Even before the Parrish Art Museum vacated their Jobs Lane address, Southampton Village officials were making plans to offer art and culture in the wake of the museum's departure. The Southampton Center quietly entered the Hamptons art scene on July 12 with strong summerlong programs that included two contemporary art exhibitions by mid-career artists selected by a Brooklyn-based curator.

The highlight of the first exhibition was an excerpt of David Michaelek's video piece Slow Dancing. Three oversize screens--reaching nearly floor to ceiling--featured video portraits of 43 professional dancers or choreographers, each dancing in hyperslow motion. The work was installed previously at Lincoln Center and in Trafalgar Square in London. The Southampton Center's inaugural exhibition also included a solo show of photographs from the Arctic by Diane Tuft and a mixed media lighting installation by Bentley Meeker.

The second group show was held from Aug 10 to 25 and present four installations. A site-specific sound installation by Krista Dragomer tied bird twitters to cell phone songs to conjure the crossover between the natural and the human-made world while posing the question of possible impact on the feathered population.

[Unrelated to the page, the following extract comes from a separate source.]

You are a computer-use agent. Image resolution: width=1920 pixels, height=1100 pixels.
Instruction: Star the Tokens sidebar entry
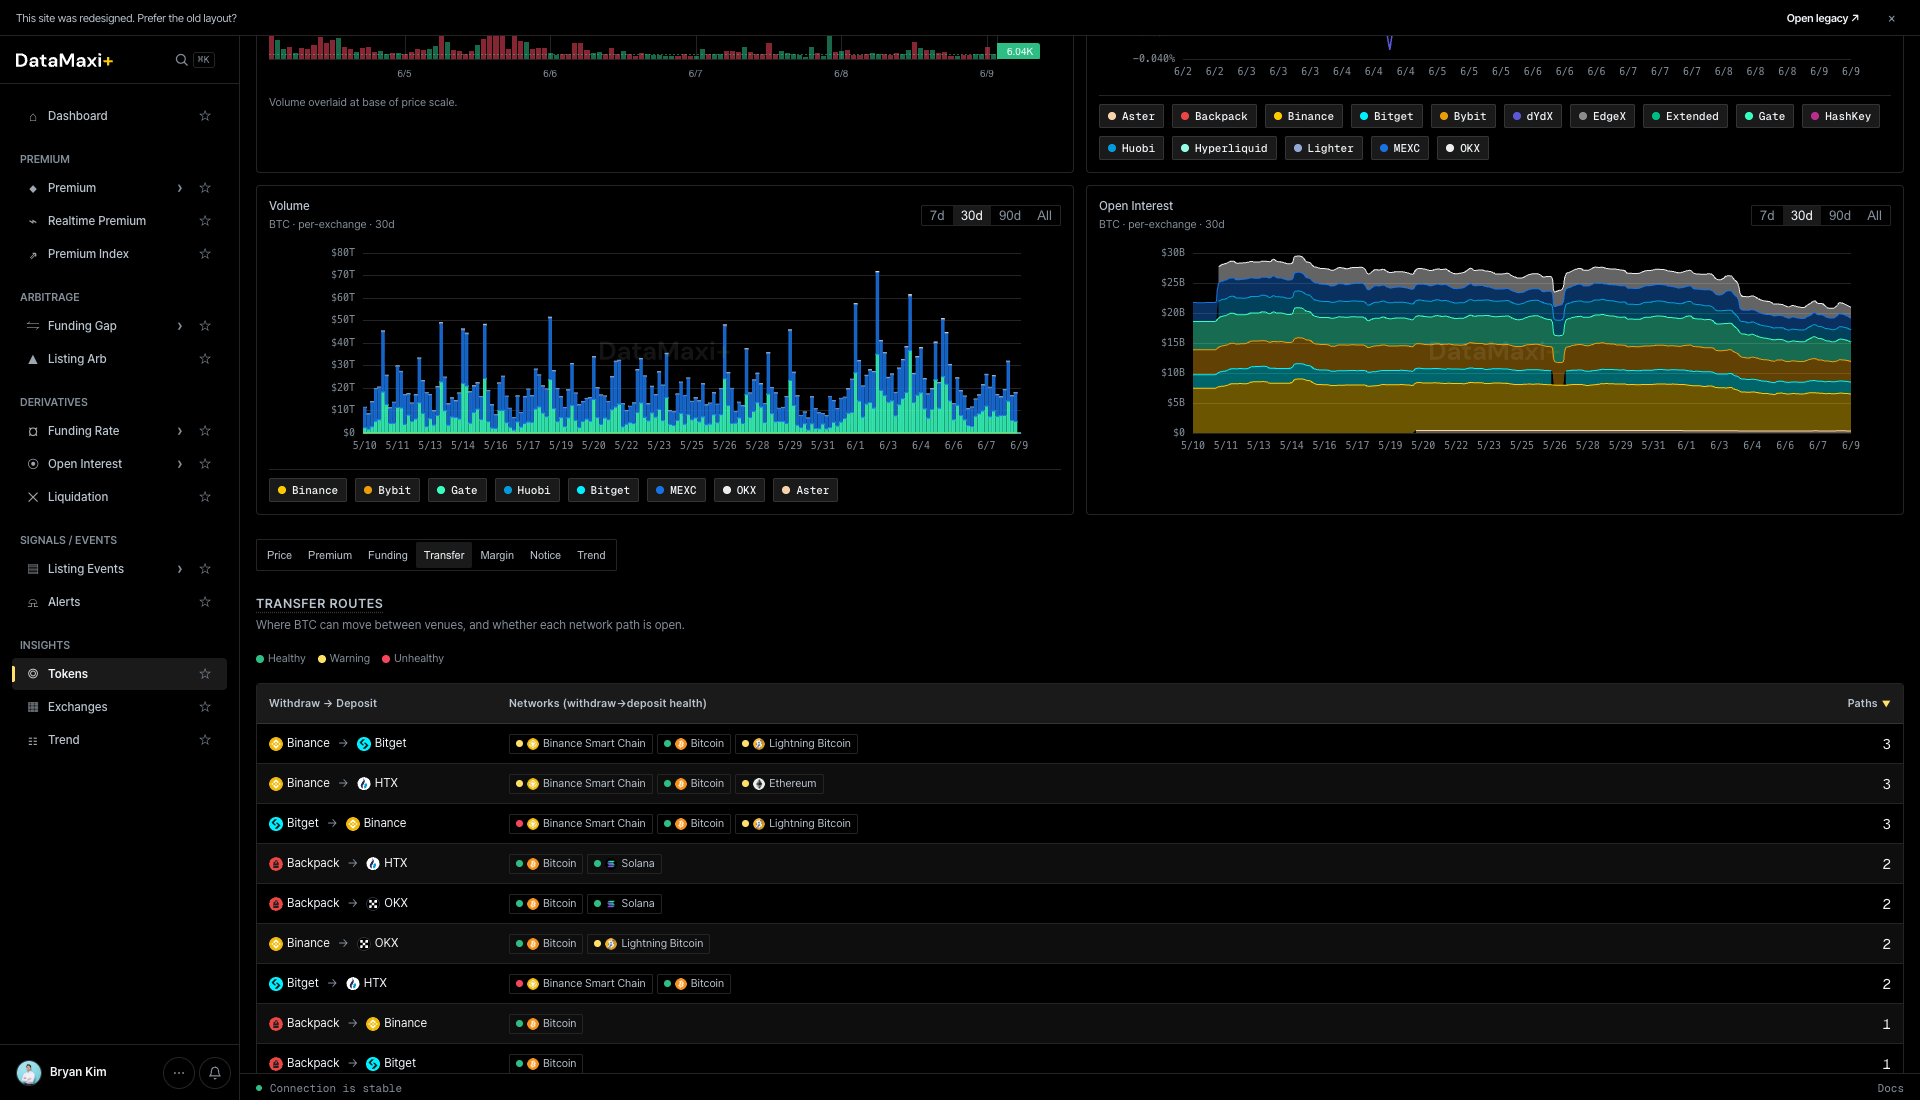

Eric Corriel presented a site-specific video and sound installation in the performance hall at the Southampton Center. Two opposite walls were covered with a series of screens containing projections of the chopping surface of water. The continued rise and fall of waves that were positioned above visitor's heads created an immersive sensation. "Water Will Be Here" seeks to conjure what it would be like if sea levels rose until cities found themselves underwater.

"Water Will Be Here" has been presented in Brooklyn (2010), Atlanta (2011), and Toronto (2012). Made pre-Superstorm Sandy, the site of the Brooklyn installation did find itself underwater, said Corriel.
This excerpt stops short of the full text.